I also tried to reproduce your steps so I can confirm the behavior, but even after reconfiguration messages in my queue are normally processed.
Great, thank you for the explanation. It's OK for me to restart the service, so i will go this way for now.
I'll try to double-check if the messages inside the queue are being processed when templates all known again.
Hi!
Thanks for creating this IPFIX tools collection! I'd just wanted to test some things with the forwarder to multiple destinations (tcp), which works really good if they are alive.
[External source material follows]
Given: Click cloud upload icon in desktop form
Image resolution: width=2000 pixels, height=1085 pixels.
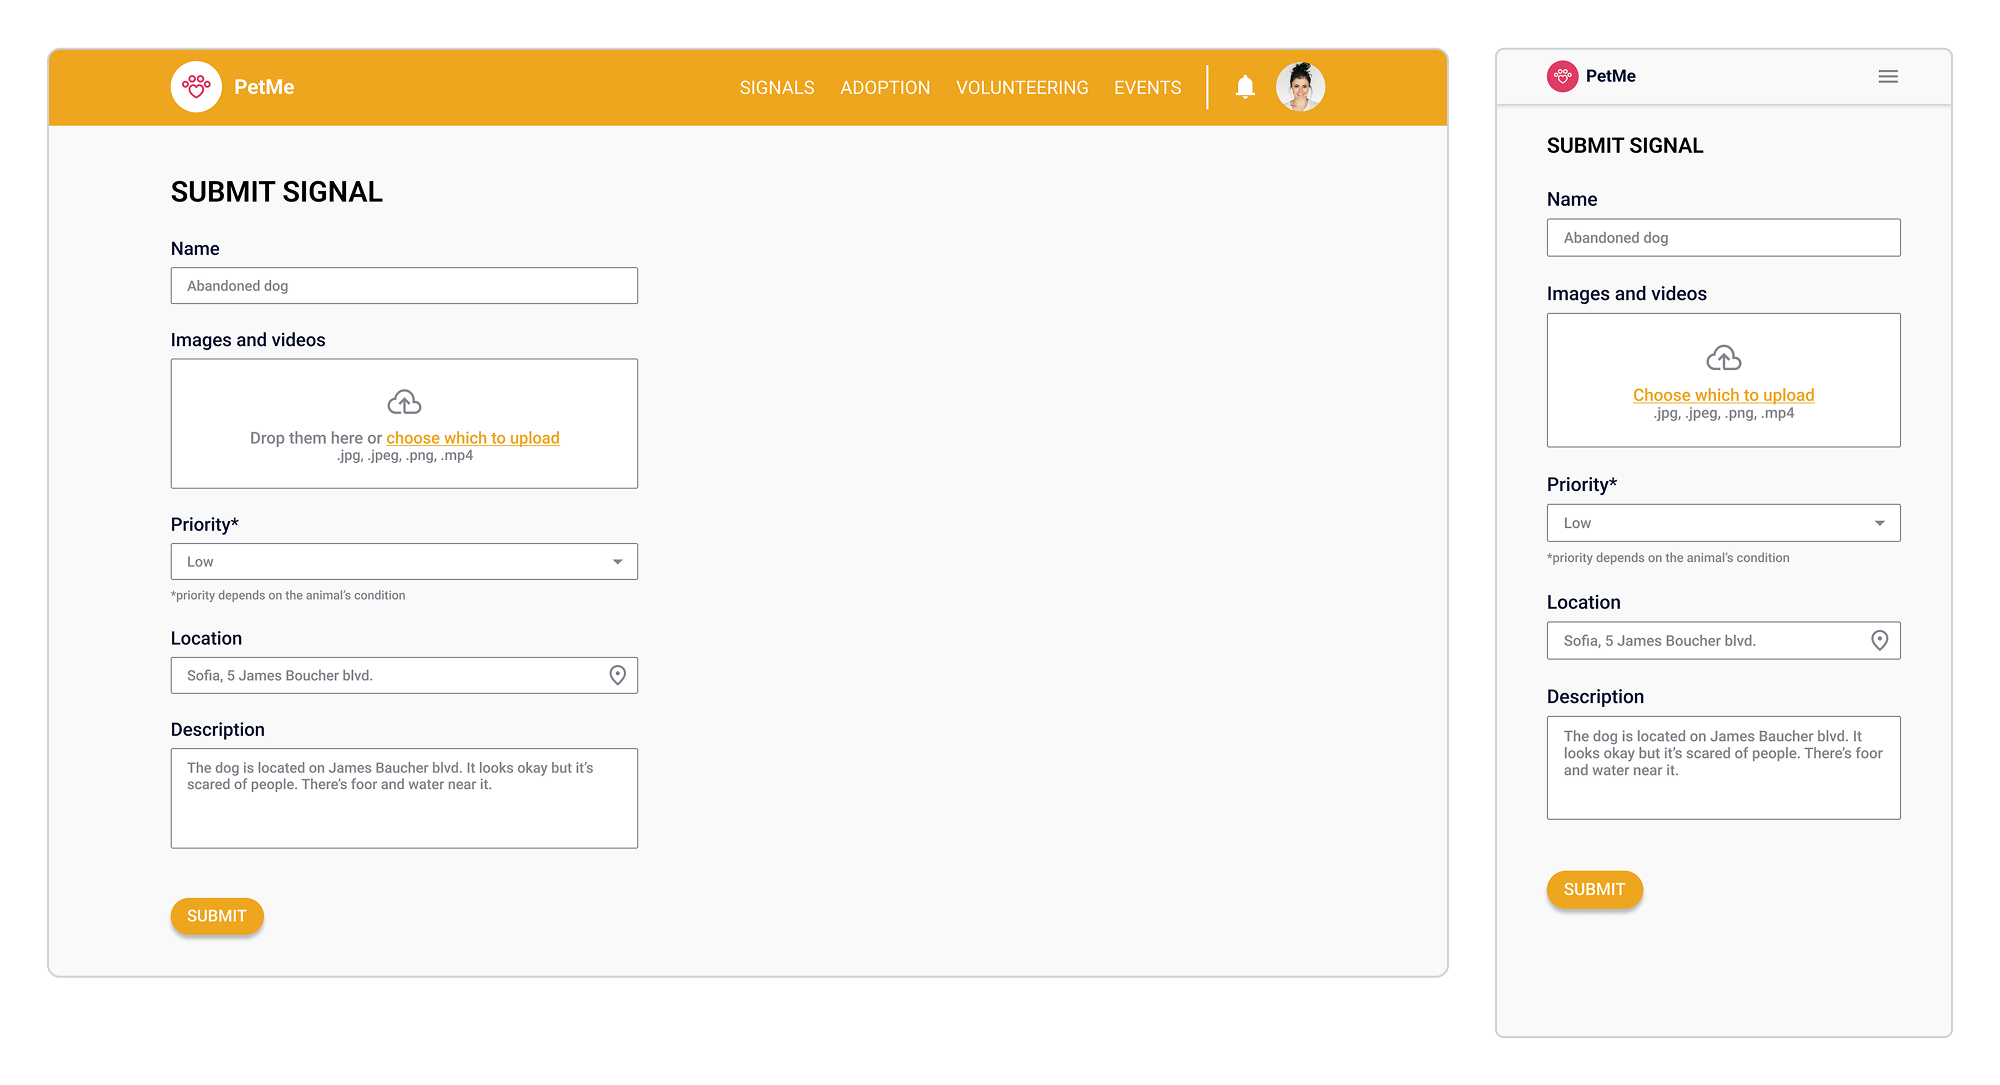Looking at the screenshot, I should (x=404, y=402).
But i've noticed that if one destination is gone (probably forever or just a very long time), the queues are filling up and the whole process stalls when the queues are full. No other destination receives data anymore. Not sure if this requires some dead man switch and watchdog, which tries to reconnect but discard messages when gone.
Did i just overlooked a configuration key or is this by design?